- Title card
- Directed by: K. S. Adhiyaman
- Written by: K. S. Adhiyaman
- Starring: Karthik Raghuvaran Revathi Nagendra Prasad Devayani
- Cinematography: Nagendran
- Edited by: Gokula Chezhan
- Music by: Philip–Jerry
- Production company: Span Vision
- Release date: 15 December 1995;
- Country: India
- Language: Tamil

= Thotta Chinungi =

Thotta Chinungi is a 1995 Indian Tamil-language romantic drama film directed by K. S. Adhiyaman, starring Karthik, Raghuvaran, Revathi, Nagendra Prasad and Devayani (in her Tamil debut). It was released on 15 December 1995. The film was remade in Hindi as Hum Tumhare Hain Sanam (2002) by the same director.

== Plot ==
Gopal has been in love with Bhuvana since their childhood. As they grow older, they eventually get married.

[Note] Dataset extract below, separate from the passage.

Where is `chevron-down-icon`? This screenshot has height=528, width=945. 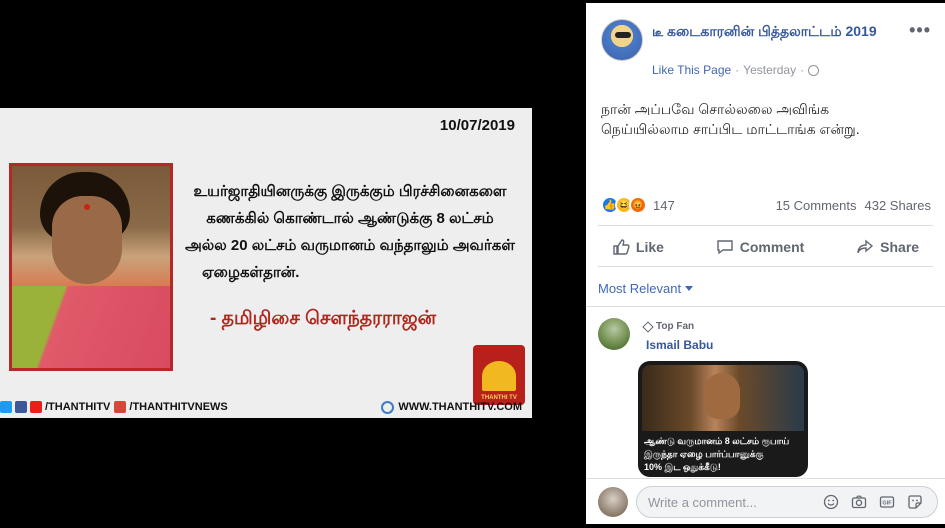
chevron-down-icon is located at coordinates (690, 288).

Soon, problems start to arise. Gopal disapproves of Bhuvana's unemployed younger brother, Prasad, who lives with them, and throws him out. He also grows suspicious of Mano, Bhuvana's childhood friend, a famous singer whom Bhuvana is very fond of.

Eventually, Gopal suspects them of having an affair and throws Bhuvana out of their house.

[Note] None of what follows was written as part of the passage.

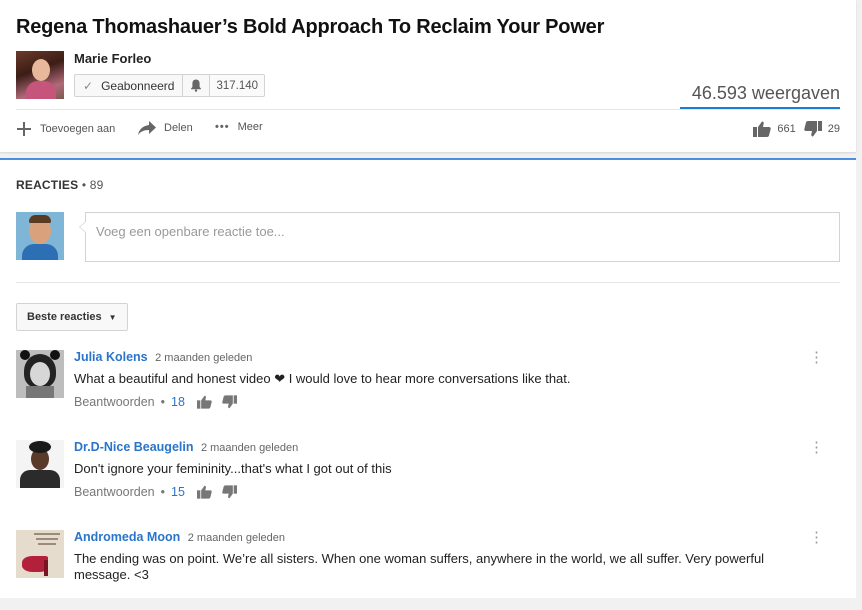  What do you see at coordinates (462, 231) in the screenshot?
I see `comment-input` at bounding box center [462, 231].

Bhuvana, who loves Gopal equally, doesn't understand the reason behind his jealousy. She is devastated upon learning that Gopal wants a divorce. Prasad and Mano try talking sense into Gopal, but Bhuvana forbids them. Mano arranges a meeting with Gopal, but it does not end well.

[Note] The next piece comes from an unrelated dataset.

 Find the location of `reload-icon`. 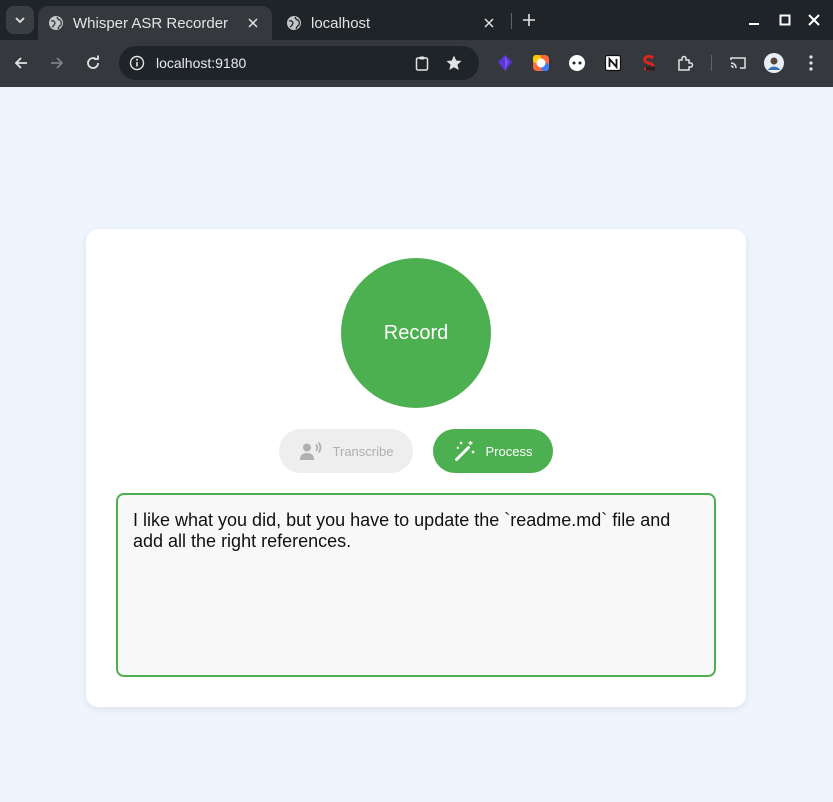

Mano is shocked upon learning that his relationship with Bhuvana has caused problems with Gopal. Mano talks to Bhuvana, who believes that she is at fault. She realizes that Gopal had disapproved of her relationship with Mano and had tried restricting her from seeing him.

Mano promises to never see her again. He explains to his girlfriend Amlu about the incident, and Amlu confronts Gopal. Gopal learns that Bhuvana is pregnant and is in labour. He realises that his wrongdoings and the love Bhuvana has for him, and they reconcile.

== Production ==
Thotta Chinungi is the first Tamil film for Devayani. It is also the debut for Priyan (then known as Nagendran) as the lead cinematographer.

== Soundtrack ==
Soundtrack was composed by the duo Philip–Jerry with lyrics by Vaali. It is Philip–Jerry's debut Indian film.

Track listing
| No. | Title | Lyrics | Singer(s) | Length |
|---|---|---|---|---|
| 1. | "Maname Thotta Chinungi" (male) | Vaali | Hariharan |  |
| 2. | "Maname Thotta Chinungi" (female) | Vaali | K. S. Chithra |  |
| 3. | "Ramya Ramya" | K. S. Adhiyaman | S. P. Balasubramaniam, Anupama, Anuradha, Jerry |  |
| 4. | "Rajni Vara Bhavani" | Piraisoodan | Shahul Hameed, Sujatha, S. P. Sailaja |  |
| 5. | "Coke Pepsi" |  | Suresh Peters |  |
| 6. | "Illanthendral Veesum" | Vaali | K. J. Yesudas |  |
| 7. | "Ilanthendral Veesum 2" | Vaali | Mano |  |
| 8. | "Ilanthendral Veesum 3" | Vaali | T. L. Maharajan |  |
| 9. | "Nammoda Thalaivar Ennalum" | Vaali | S. P. Balasubrahmanyam |  |

== Critical reception ==
K. Vijiyan of New Straits Times said the film "proved easy to watch despite running two hours and 45 minutes". Kalki wrote the film flows like a river without the rush of a commercial film and like an art film without the speed of a turtle. D. S. Ramanujam of The Hindu wrote, "The mental conflict of a husband suspecting the platonic relationship of his wife with a male friend, known to her for long, attains glorious proportions, thanks to the wonderful performances of Raghuvaran (husband), Karthik (friend) and Revathi". He also appreciated the writing and direction of Adhiyaman.

== Remake ==
Adhiyaman chose to direct his first Hindi film and began remaking Thotta Chinungi in Hindi as Aap Mere Hai Sanam in early 1998. The film languished in production hell and was eventually released in 2002 as Hum Tumhare Hain Sanam.